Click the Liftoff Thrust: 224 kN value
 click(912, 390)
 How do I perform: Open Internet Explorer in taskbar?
○ ○ ○ ○ ○ ○ ○
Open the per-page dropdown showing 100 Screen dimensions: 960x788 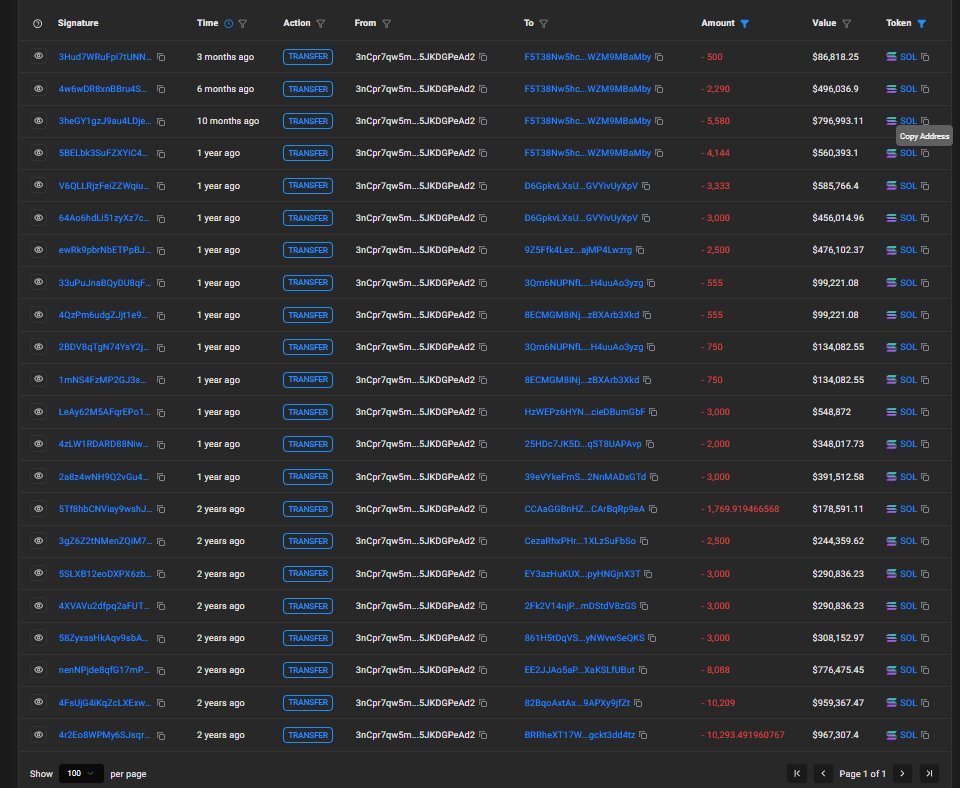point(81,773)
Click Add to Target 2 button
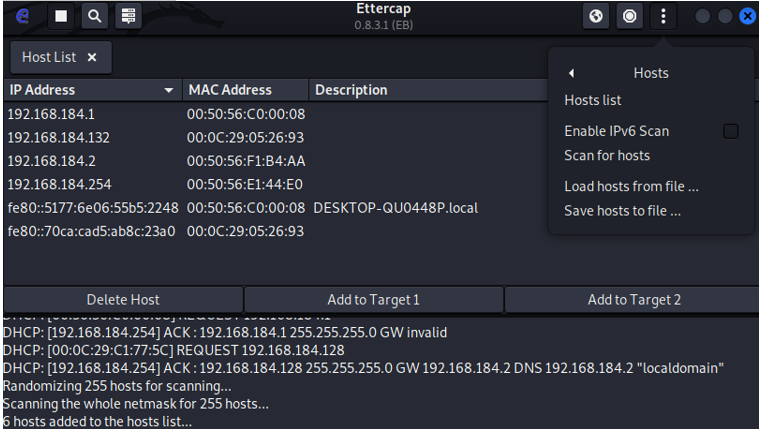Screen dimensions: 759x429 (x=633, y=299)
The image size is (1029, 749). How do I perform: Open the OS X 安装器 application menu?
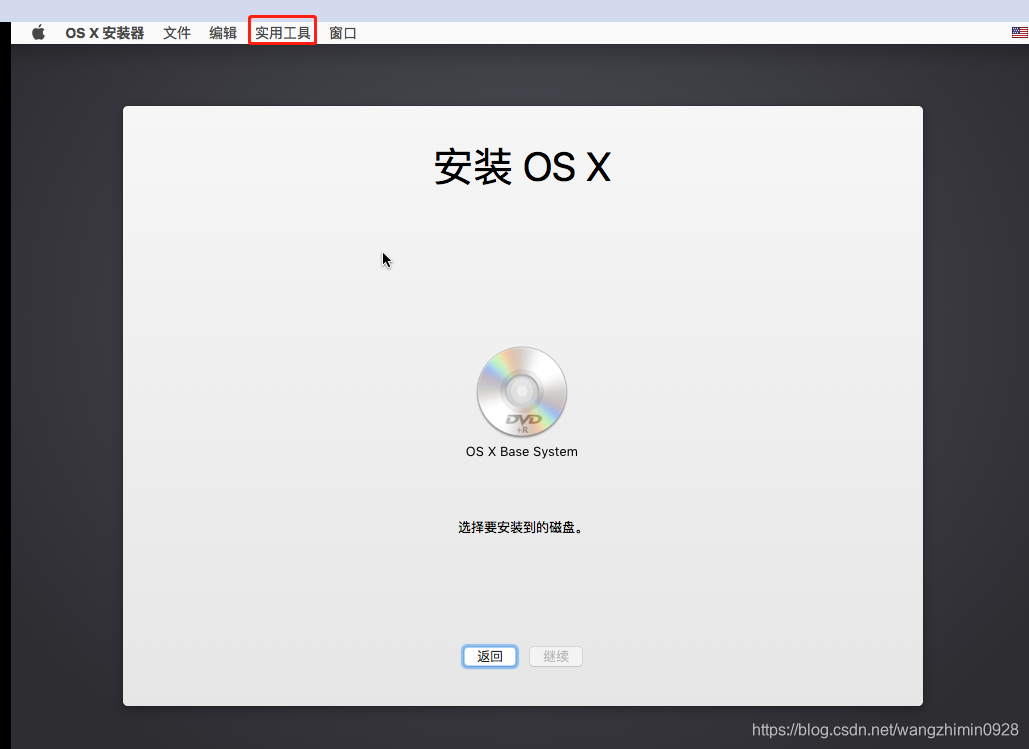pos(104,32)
○ ○ ○ ○ ○ ○ ○
What this task involves:
Select every line in the entries above that contains the string "perform". Case counts.

Full solution:
 How do I perform: Open Internet Explorer in taskbar?
The image size is (1029, 749). How do I perform: Open the OS X 安装器 application menu?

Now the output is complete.